This might just be my new favorite veggie side dish! Brussels sprouts get par-boiled first, then sautéed with mushrooms, butter, and garlic until perfectly fork-tender and golden. The whole thing comes together on the stovetop in under 20 minutes and pairs perfectly with any main dish.
Buttered Brussels Sprouts and Mushrooms
You know what makes Brussels sprouts taste even better? Butter. Hahaha. No but seriously, I love Brussels sprouts any way — roasted, air fried, or straight from the garden — but turning them into buttery Brussels sprouts and mushrooms makes them extra good!
Once the Brussels sprouts are softened, they get sautéed in a skillet with mushrooms, garlic, and butter until everything’s tender and golden. In just a few minutes, you’ll have sautéed Brussels sprouts and mushrooms in butter — a quick, easy vegetable side dish that’ll make you see hearts in your eyes!
The secret to perfect brussels sprouts is NOT overcooking them. We’re going to boil them, but only until a fork easily slides in. Then you drain right away! No thank you mushy brussels sprouts – get out of here.
Want more brussels sprouts recipes? Also check out my Cheesy Brussels Sprouts and Creamy Brussels Sprouts with Pasta next!
Simple, Fresh Ingredients
- Brussels sprouts – Be sure to trim the ends and cut them in half. Not only does this make them easier to eat, but it also helps them soak up all that buttery goodness and cook evenly. Look for firm, bright green sprouts with tightly packed leaves, and don’t overcook them — you want them tender but still with a little bite so they don’t turn mushy.
- Mushrooms – I use whole button mushrooms and slice them myself (it’s cheaper and only takes a minute!). Slicing them helps them brown nicely and soak up flavor. Wipe them clean with a damp towel instead of rinsing so they don’t get soggy.
You’ll also need butter, garlic, salt, and pepper — simple ingredients that let the veggies shine. I recommend unsalted butter so you can control the seasoning, and always go for fresh minced garlic for the best flavor.
How to Make Brussels Sprouts and Mushrooms on the Stovetop
Cook brussels sprouts in a pot of salted water until a fork easily slides in, this takes about 8-12 minutes. Drain right away.
Melted butter in a large skillet, adding in minced garlic to start the kitchen smelling real good!
Add in mushrooms, allowing them release their juicy liquids. Cook them until they’re lightly browned and puff up, this takes a couple minutes.
Add in brussels sprouts, along with a taste of salt and pepper, stirring to coat them in the butter.
Serve and gobble these buttery brussels sprouts up!
Can I make them in advance?
Absolutely! These are great for both meal prep, as well as preparing for Thanksgiving.

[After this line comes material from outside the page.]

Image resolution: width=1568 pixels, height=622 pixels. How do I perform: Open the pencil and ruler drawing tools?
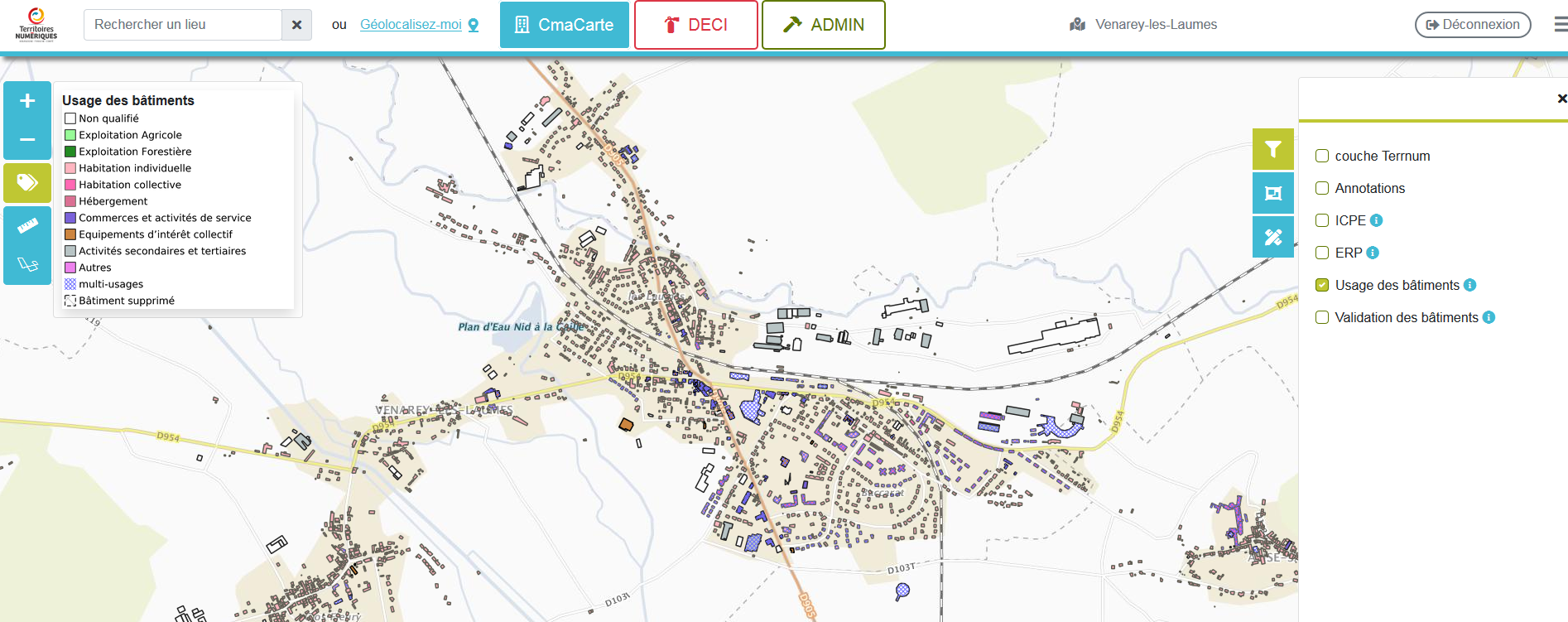[x=1272, y=237]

Simply make them as instructed, allow to cool and then throw in an airtight container in the refrigerator for up to 3 days.
When ready to serve, preferably throw back in a skillet to heat up, but if you’re in a pinch for time the microwave works too.
Pin for later:

Buttery Sautéed Brussels Sprouts with Mushrooms
PrintIngredients
- 4 cups brussels sprouts trimmed and halved
- 5 tablespoons butter
- 2 cloves garlic minced
- 8 ounce package whole button mushrooms sliced
- salt and pepper to taste
Instructions
- Bring a pot of salted water to a boil over high heat. Add brussels sprouts and cook until a fork easily slides in, around 9-12 minutes. Drain brussels sprouts and set aside.

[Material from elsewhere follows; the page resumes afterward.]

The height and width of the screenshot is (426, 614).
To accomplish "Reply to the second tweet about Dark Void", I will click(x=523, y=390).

- Melt butter in a large skillet over medium heat. Add in minced garlic and mushrooms, cooking until the mushrooms lightly brown, about 5 minutes.
- Add brussels sprouts into the skillet, along with a sprinkle of salt and pepper to taste, and stir so everything is fully coated in the butter.
- Serve and enjoy these buttery brussels sprouts!















Janet says
Thank you for this recipe. It is quick and flavorful.
Ann says
What if you just sauté them instead of boil? Will you get about the same results? Still sounds good!
Pamela Reed says
You absolutely could, it really comes down to how you prefer brussels sprouts. Sauteing them will give them a more crisp-tender taste, while boiling softens them. If you love sautéed brussels sprouts, check out my skillet recipe with kielbasa too!
David Sikora says
I would like to print the recipe, but you apparently don’t want me to because I have to download an extension in order to print it. I’ve downloaded extensions in the past from different sites, and it’s always a nightmare. Gunks up my compouter. Allow me to just click your recipe so I can enjoy it. Please!!!
Pamela Reed says
Hey David, all you need to do is click “print” on the recipe card (it’s a pink circle that says “print”). There’s no download/extensions needed.